DATASET EXCERPTS:
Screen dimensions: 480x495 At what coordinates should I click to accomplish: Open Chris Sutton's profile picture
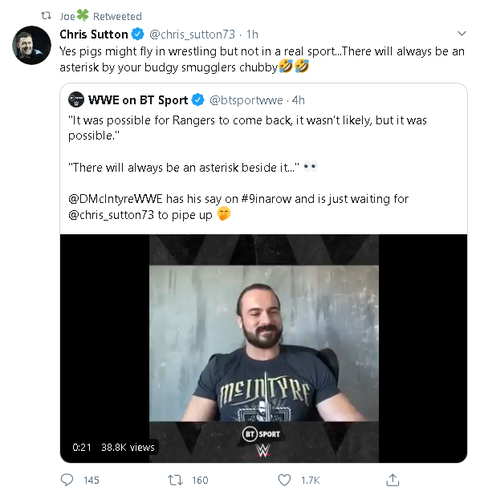[x=31, y=46]
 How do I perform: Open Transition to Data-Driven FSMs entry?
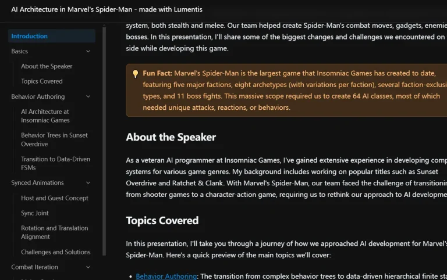tap(55, 163)
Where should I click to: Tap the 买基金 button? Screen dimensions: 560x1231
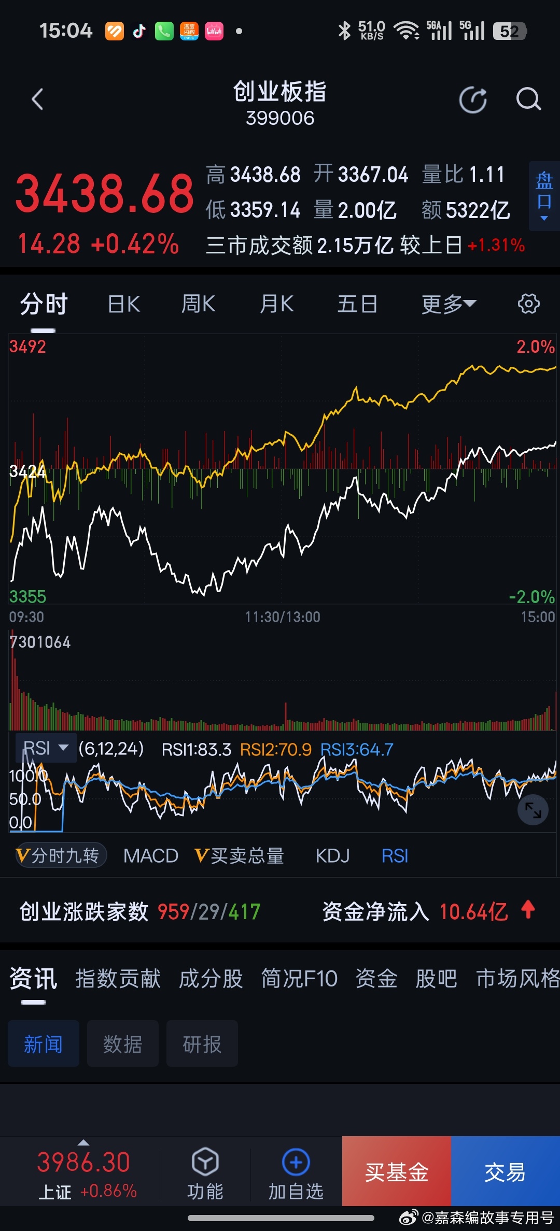click(x=397, y=1171)
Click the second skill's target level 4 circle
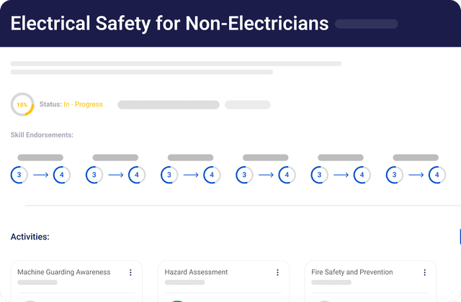The height and width of the screenshot is (302, 461). pyautogui.click(x=137, y=174)
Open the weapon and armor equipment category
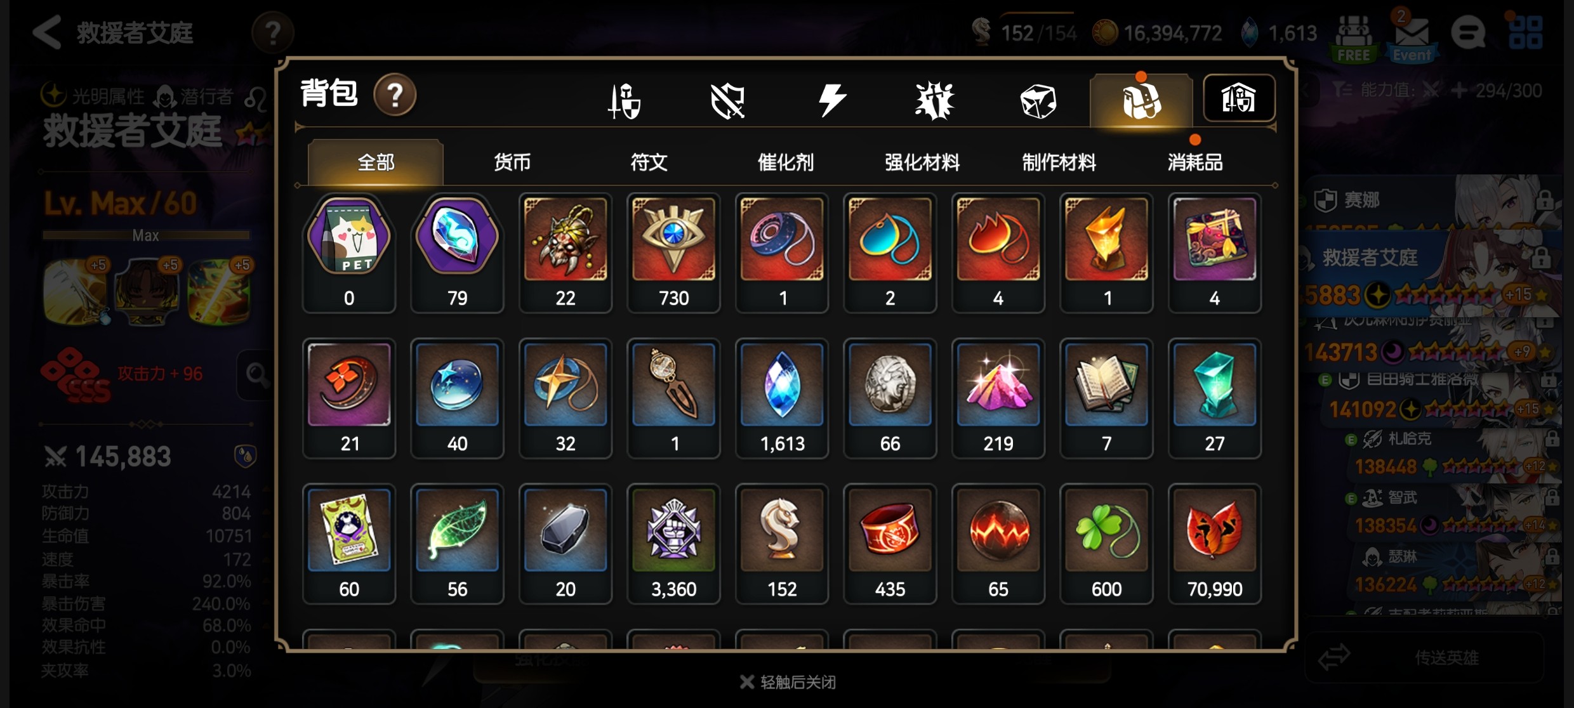The image size is (1574, 708). tap(625, 100)
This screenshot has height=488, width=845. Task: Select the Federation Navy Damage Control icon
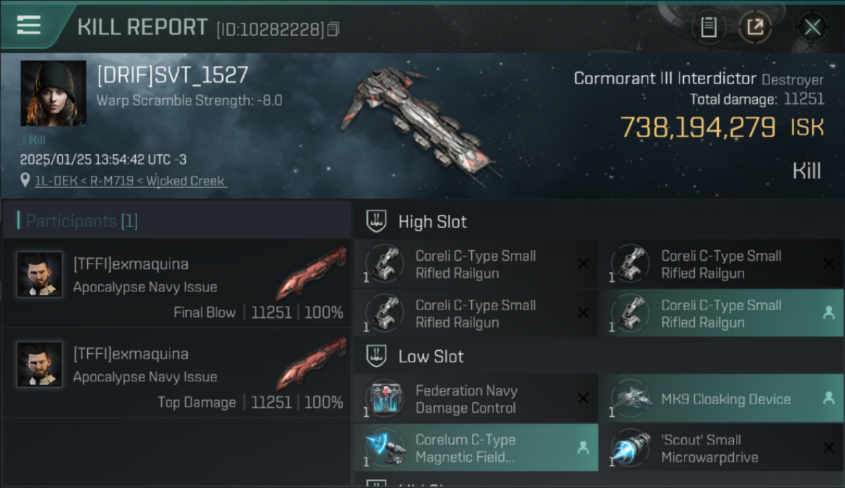point(385,399)
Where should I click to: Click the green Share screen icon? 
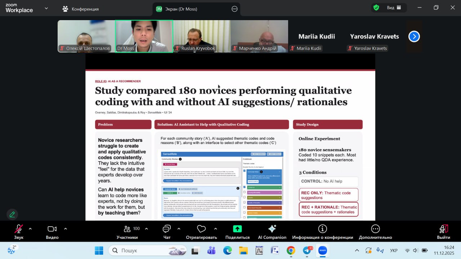click(237, 229)
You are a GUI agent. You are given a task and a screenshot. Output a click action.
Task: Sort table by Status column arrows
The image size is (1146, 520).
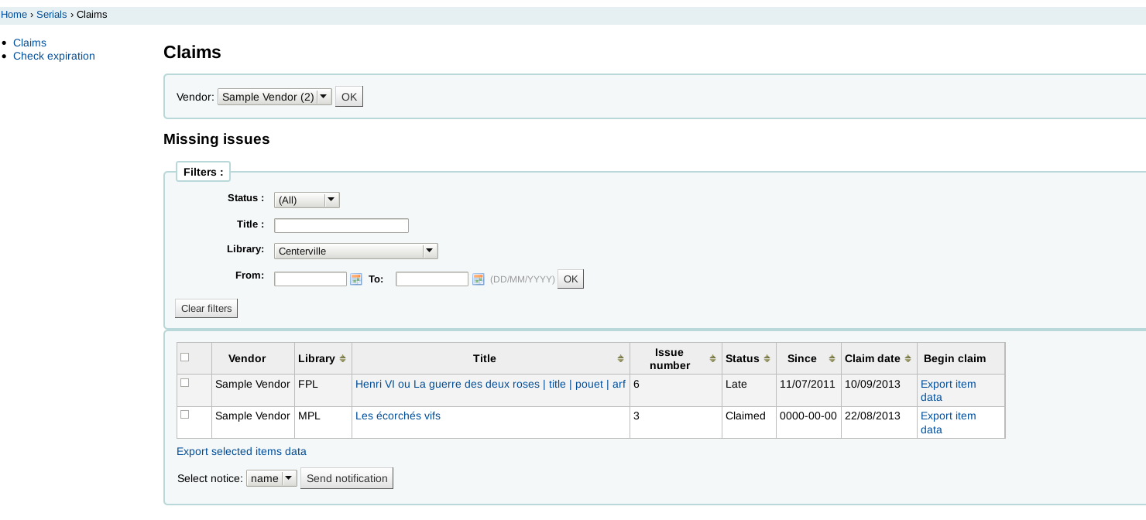(767, 359)
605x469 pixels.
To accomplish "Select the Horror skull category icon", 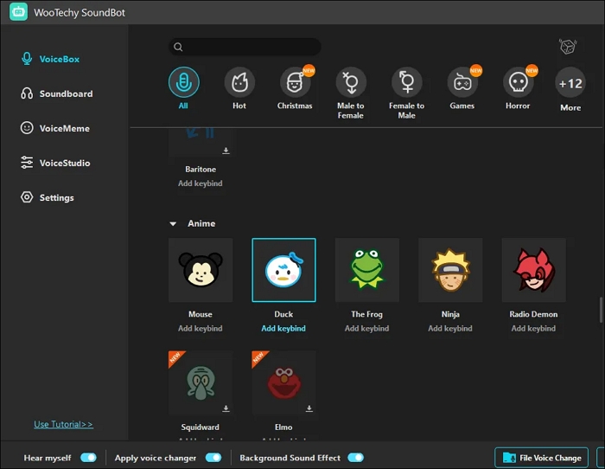I will coord(518,83).

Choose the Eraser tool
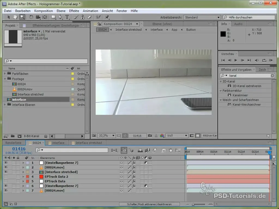pyautogui.click(x=89, y=17)
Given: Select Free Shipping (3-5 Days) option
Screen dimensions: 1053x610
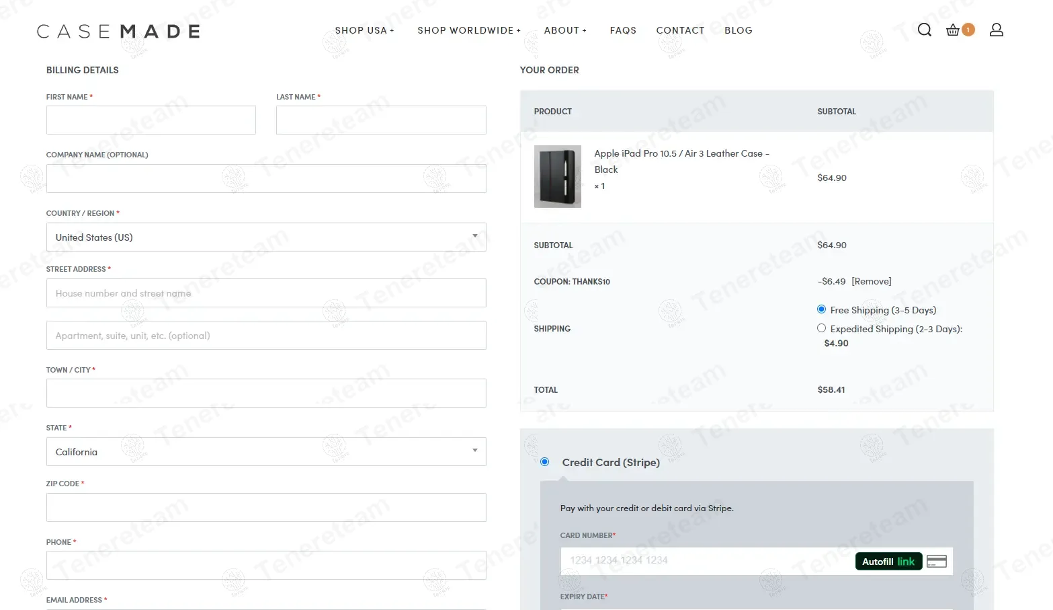Looking at the screenshot, I should click(x=821, y=309).
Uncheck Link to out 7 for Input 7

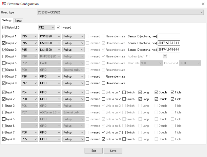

INSTRUCTIONS TO FOLLOW: Make an exact copy of the lines above, starting at the line that contains "Screen dimensions: 1053x610" and running through the final line of the entries. Omit the pictures.

RESPONSE AREA:
Screen dimensions: 1053x610
Looking at the screenshot, I should click(x=821, y=309).
Uncheck Link to out 7 for Input 7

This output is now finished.